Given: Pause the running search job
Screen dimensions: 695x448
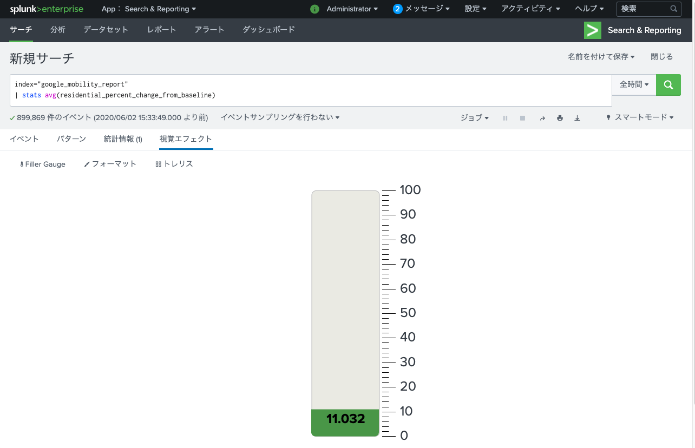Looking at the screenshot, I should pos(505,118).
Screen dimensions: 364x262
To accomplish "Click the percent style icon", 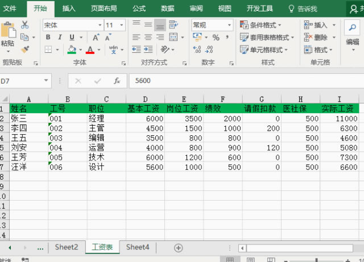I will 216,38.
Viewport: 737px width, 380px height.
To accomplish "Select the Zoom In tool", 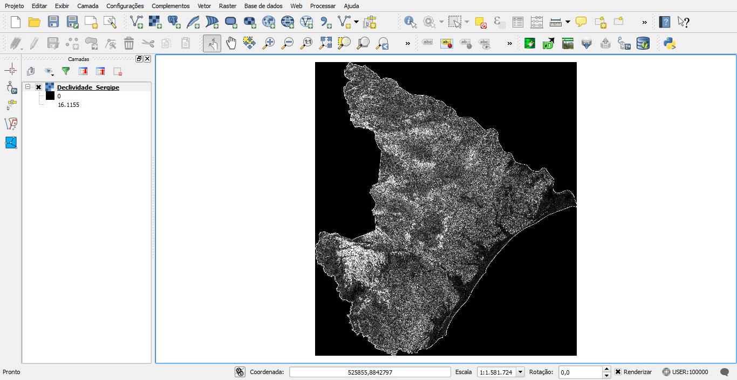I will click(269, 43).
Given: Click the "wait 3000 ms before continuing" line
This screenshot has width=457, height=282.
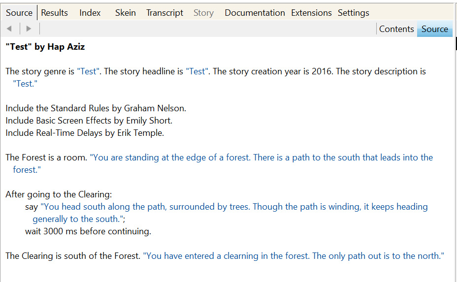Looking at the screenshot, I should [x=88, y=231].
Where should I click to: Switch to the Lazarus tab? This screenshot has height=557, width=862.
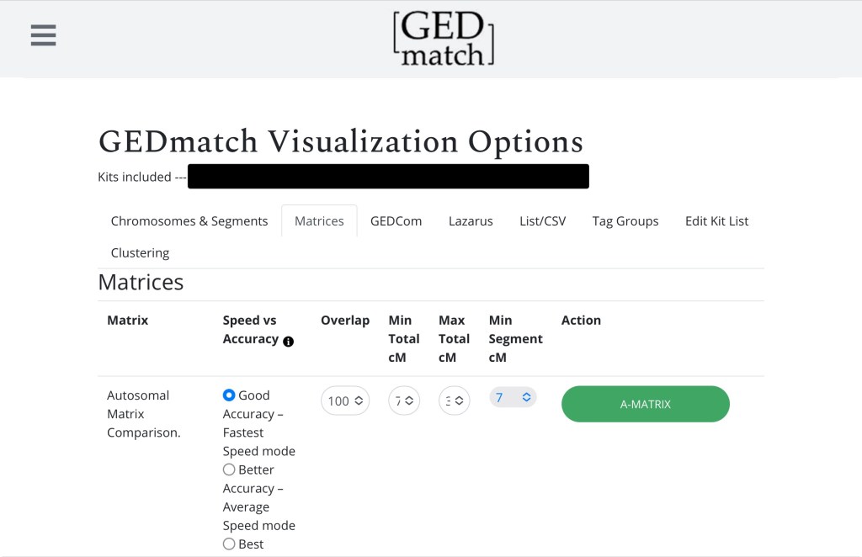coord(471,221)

━━━━━━━━━━━━━━━━

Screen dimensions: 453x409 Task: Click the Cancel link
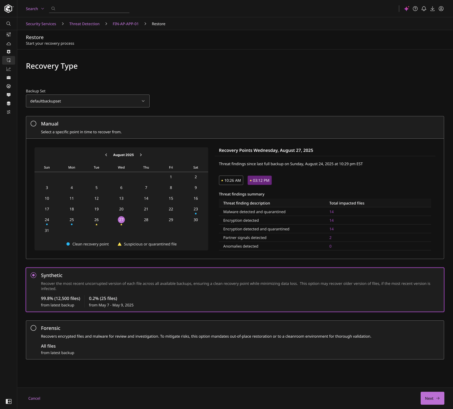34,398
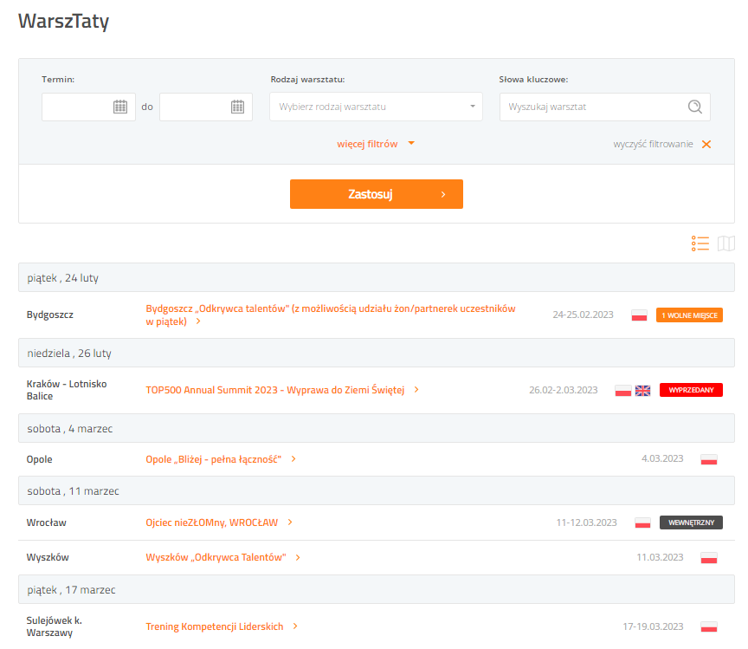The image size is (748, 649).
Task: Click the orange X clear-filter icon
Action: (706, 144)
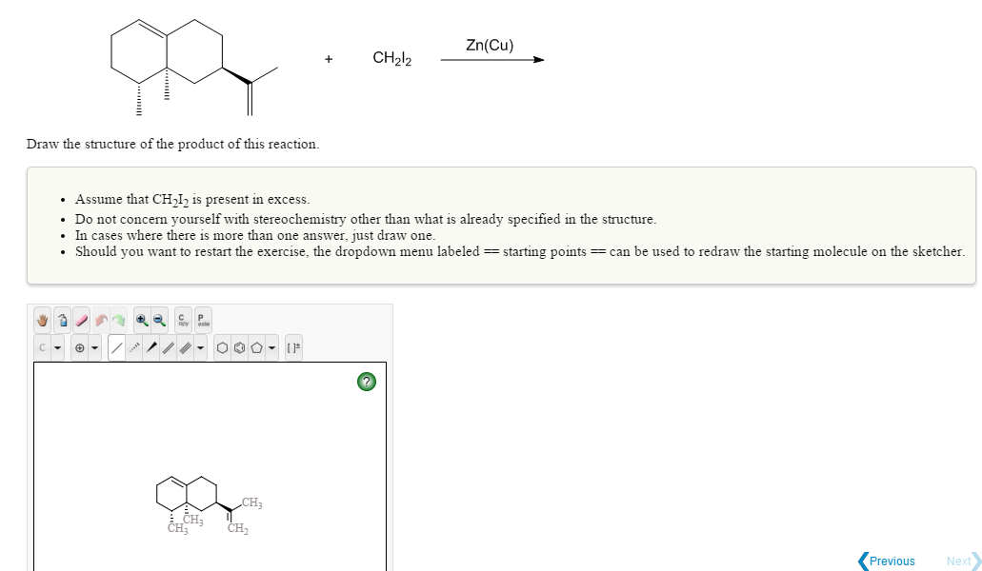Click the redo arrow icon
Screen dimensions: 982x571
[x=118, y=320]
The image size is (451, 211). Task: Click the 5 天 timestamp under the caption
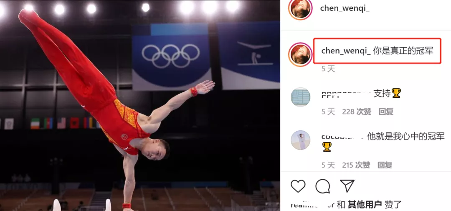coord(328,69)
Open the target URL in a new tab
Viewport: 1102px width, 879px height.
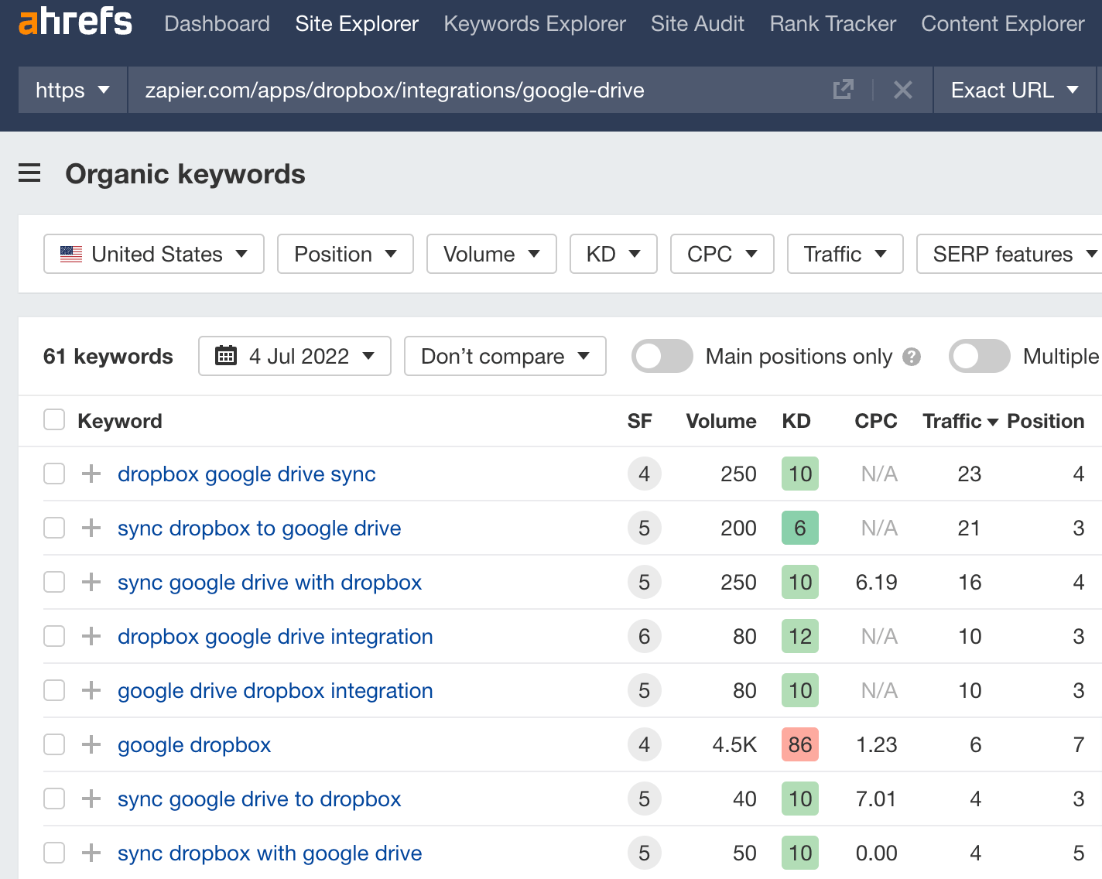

━━━━━━━━━━━━━━━━

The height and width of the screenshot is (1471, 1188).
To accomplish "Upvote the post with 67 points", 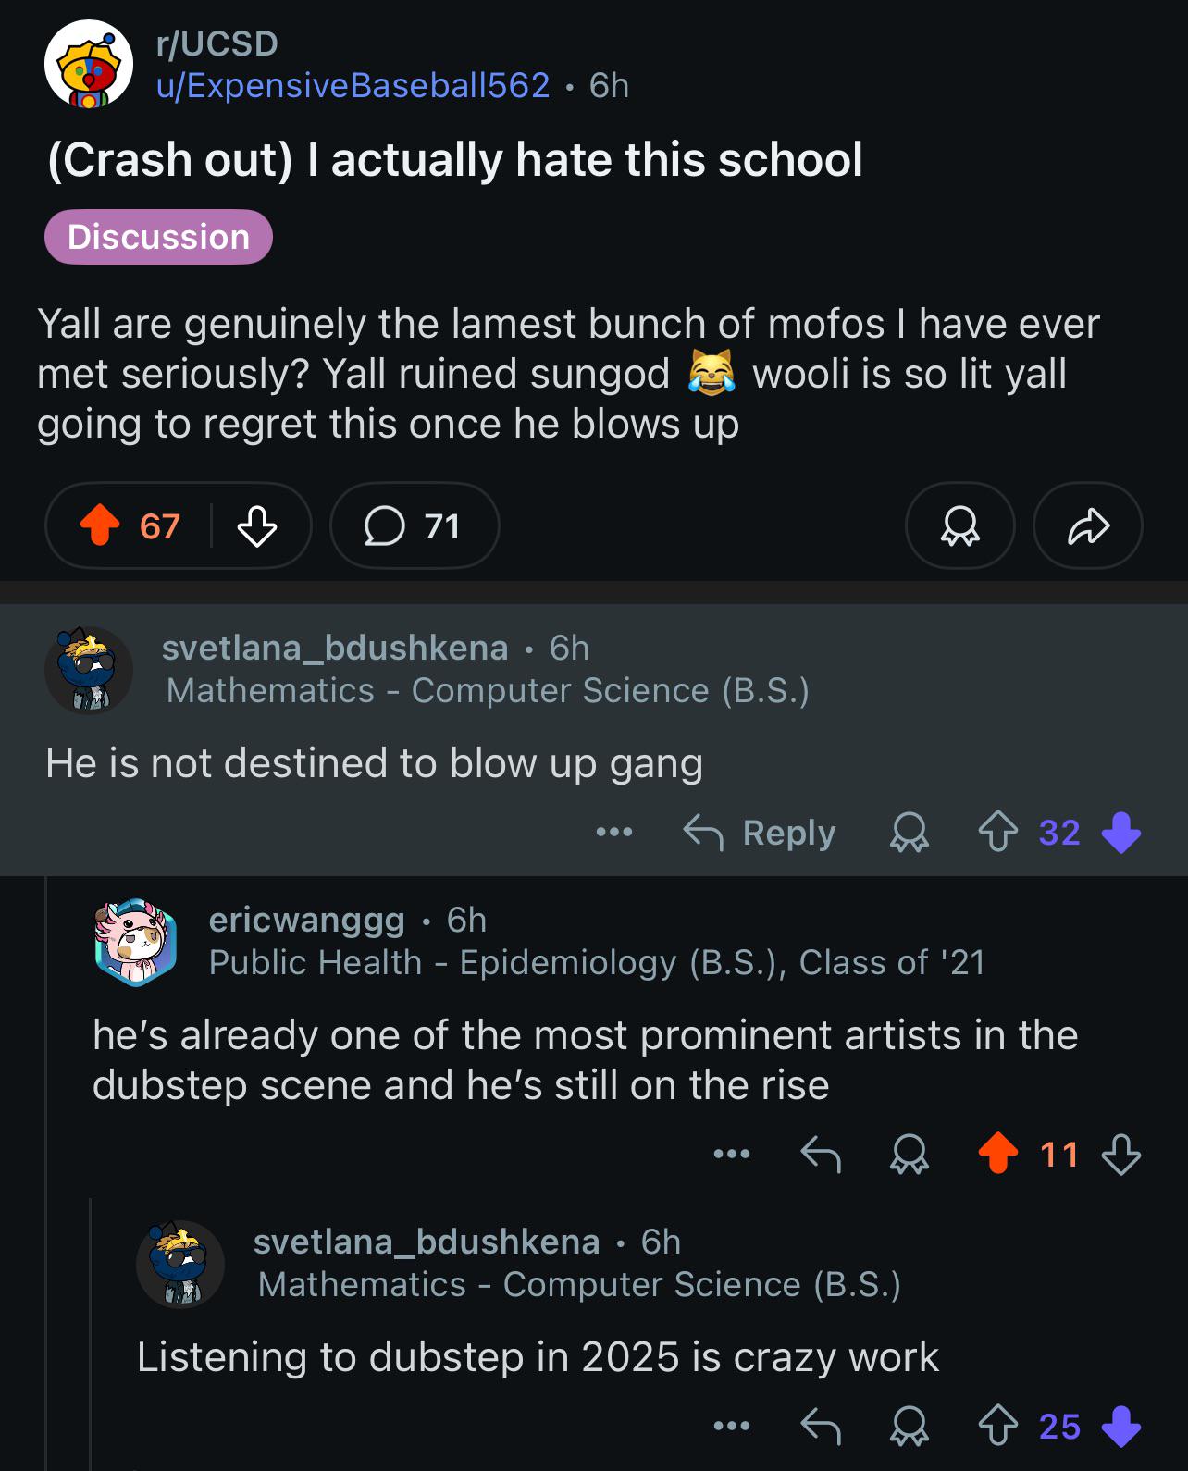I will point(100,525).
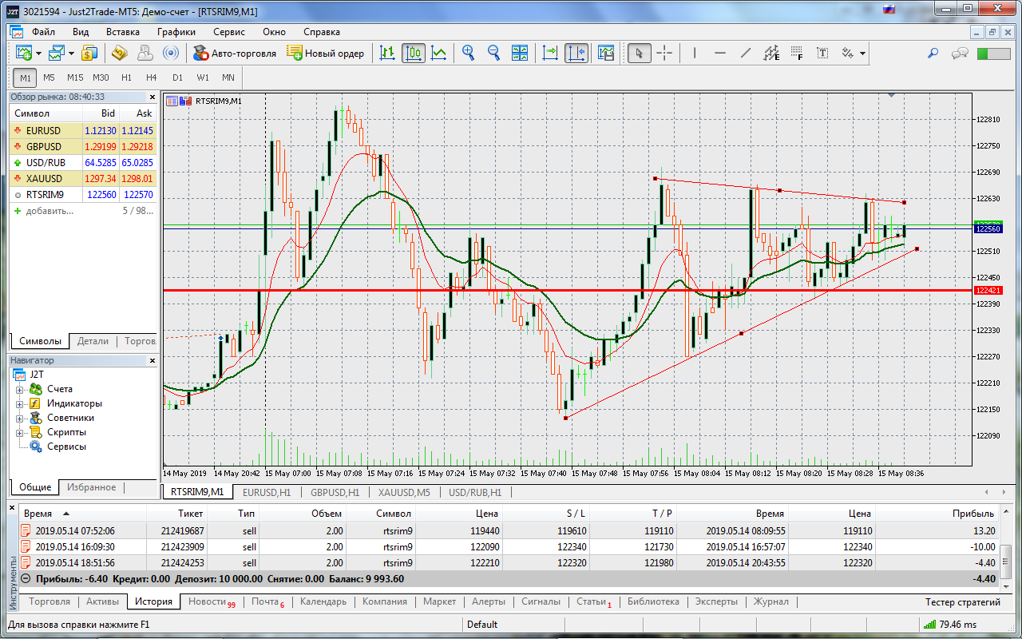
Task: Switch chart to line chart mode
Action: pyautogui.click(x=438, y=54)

━━━━━━━━━━━━━━━━

WHAT IS BEING ASKED: Determine how many lines in the data above contain the string "Viewport". Give nothing except the number.

OUTPUT OF THE EXERCISE: 2